La chirurgie est habituellement envisagée lorsque les symptômes restent très invalidants malgré un traitement conservateur bien conduit et lorsqu’une cause précise, comme une compression nerveuse liée à la hernie, correspond aux symptômes.

Quand faut-il consulter en urgence ?

Certains symptômes nécessitent une évaluation médicale urgente :

  • difficulté nouvelle à uriner ou incontinence ;
  • perte de contrôle des selles ;
  • diminution de la sensibilité au niveau du périnée ou de la région génitale ;
  • faiblesse musculaire importante ou qui s’aggrave rapidement ;
  • difficulté soudaine à relever le pied ou à marcher ;
  • douleur accompagnée de fièvre, d’une altération de l’état général ou d’un traumatisme important.

Une anesthésie de la zone « en selle », associée à des troubles urinaires ou intestinaux, peut évoquer un syndrome de la queue de cheval. Il s’agit d’une urgence médicale nécessitant une évaluation immédiate.
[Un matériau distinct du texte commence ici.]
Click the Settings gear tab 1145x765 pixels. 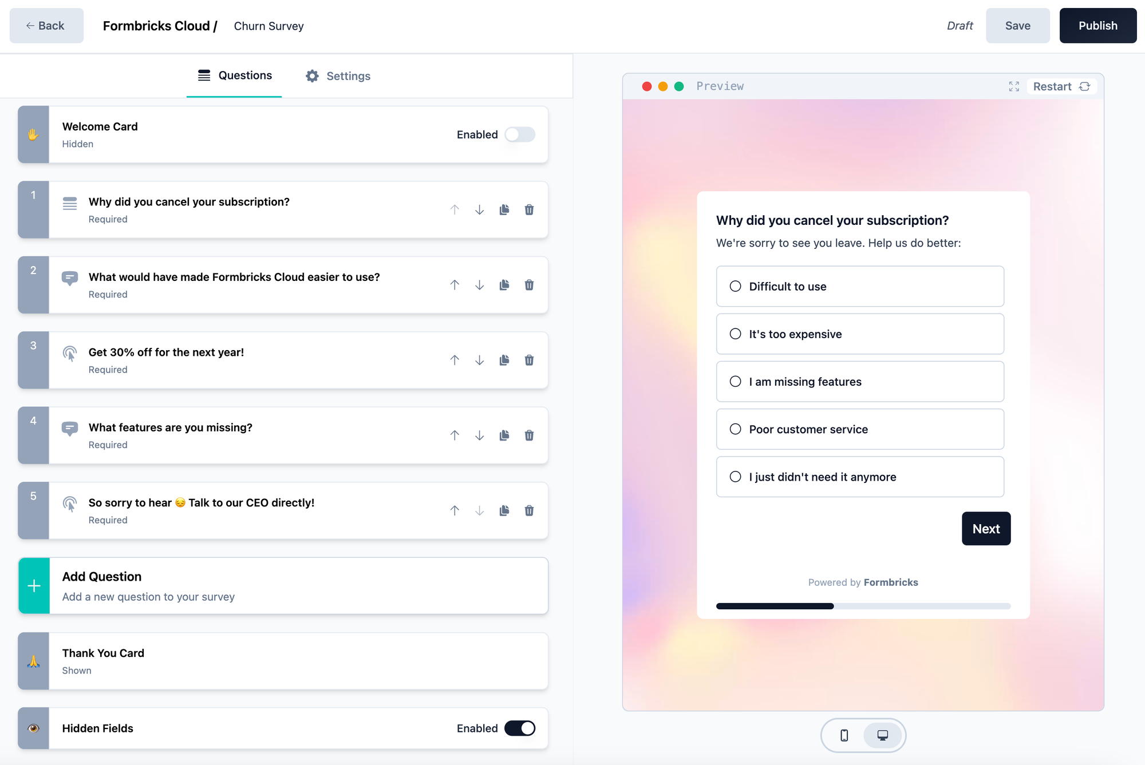click(x=338, y=76)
Dans quels cas l’opération peut-elle être proposée ?

Une intervention chirurgicale peut être discutée en cas de :

  • syndrome de la queue de cheval ;
  • déficit neurologique sévère ou progressif ;
  • douleur sciatique très invalidante et persistante ;
  • échec d’une prise en charge conservatrice adaptée ;
  • concordance claire entre les symptômes, l’examen clinique et l’imagerie.

L’objectif d’une discectomie est généralement de retirer la partie du disque qui comprime le nerf. La décision doit être prise avec un médecin spécialiste du rachis, en tenant compte des bénéfices attendus, des risques et des préférences du patient.
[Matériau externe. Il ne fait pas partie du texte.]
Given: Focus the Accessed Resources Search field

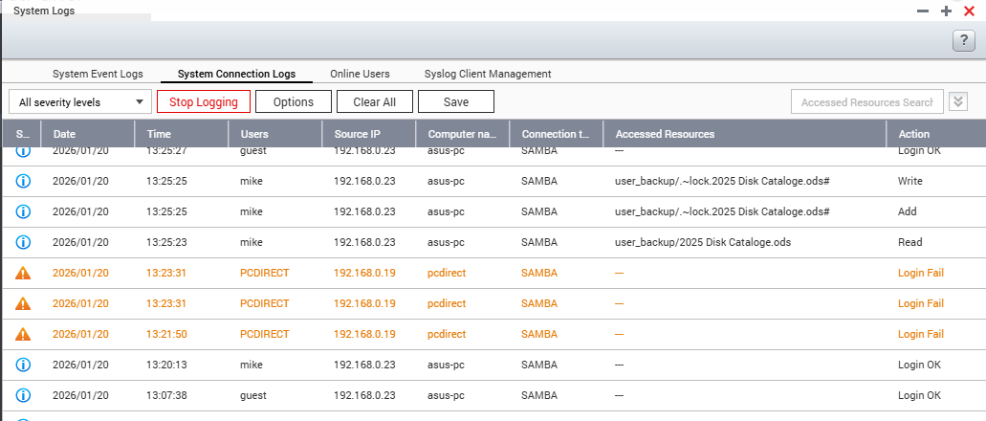Looking at the screenshot, I should (x=866, y=102).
La Haute Autorité de santé situe notamment la kinésithérapie et les infiltrations parmi les options envisagées avant la chirurgie lorsqu’il n’existe pas d’indication urgente.

Combien de temps dure la rééducation ?

La durée de récupération varie considérablement d’une personne à l’autre. Certains patients constatent une amélioration en quelques semaines, tandis que d’autres ont besoin de plusieurs mois.
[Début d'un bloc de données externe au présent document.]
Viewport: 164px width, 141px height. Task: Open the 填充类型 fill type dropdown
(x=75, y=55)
La progression dépend notamment :

  • de l’ancienneté des symptômes ;
  • de l’importance de l’irritation nerveuse ;
  • de la présence d’une faiblesse musculaire ;
  • du niveau d’activité initial ;
  • des exigences professionnelles ;
  • de la régularité des exercices.

L’objectif n’est pas seulement de diminuer la douleur, mais de retrouver progressivement l’autonomie, la confiance et les capacités nécessaires au quotidien.

Quelles erreurs faut-il éviter ?

En cas de hernie discale, il est préférable d’éviter :

  • le repos au lit pendant plusieurs jours ;
  • les exercices génériques trouvés sur Internet sans bilan préalable ;
  • les mouvements forcés malgré une aggravation nette des symptômes ;
  • l’arrêt complet de toute activité par peur d’abîmer davantage le dos ;
  • la reprise trop rapide de charges lourdes ;
  • la focalisation exclusive sur l’IRM ;
  • la promesse qu’une manipulation pourrait « remettre la hernie en place ».

Une augmentation importante de la douleur dans la jambe, l’apparition d’un engourdissement ou une perte de force doivent conduire à réévaluer le programme.

Kinésithérapie pour hernie discale à Marrakech

Au cabinet MOVE à Guéliz, la prise en charge d’une hernie discale repose sur un bilan individuel et une rééducation progressive adaptée aux symptômes, aux activités et aux objectifs de chaque patient.

Le programme peut associer mobilité, exercices thérapeutiques, renforcement musculaire, travail fonctionnel, conseils pour le quotidien et accompagnement vers la reprise du travail ou du sport.

Chaque situation est différente. Une collaboration avec le médecin traitant ou le spécialiste du rachis peut être nécessaire, particulièrement en présence de signes neurologiques.

Conclusion

La kinésithérapie peut-elle éviter l’opération d’une hernie discale ? Souvent, oui, lorsqu’il n’existe pas de signe de gravité et que la prise en charge conservatrice permet une récupération satisfaisante.

Elle aide à maintenir une activité adaptée, réduire les limitations, restaurer la force et reprendre progressivement une vie normale. Elle ne remplace toutefois pas un avis médical lorsqu’un déficit neurologique apparaît ou que les symptômes persistent.

Une prise en charge précoce, progressive et personnalisée offre les meilleures conditions pour retrouver confiance dans son dos.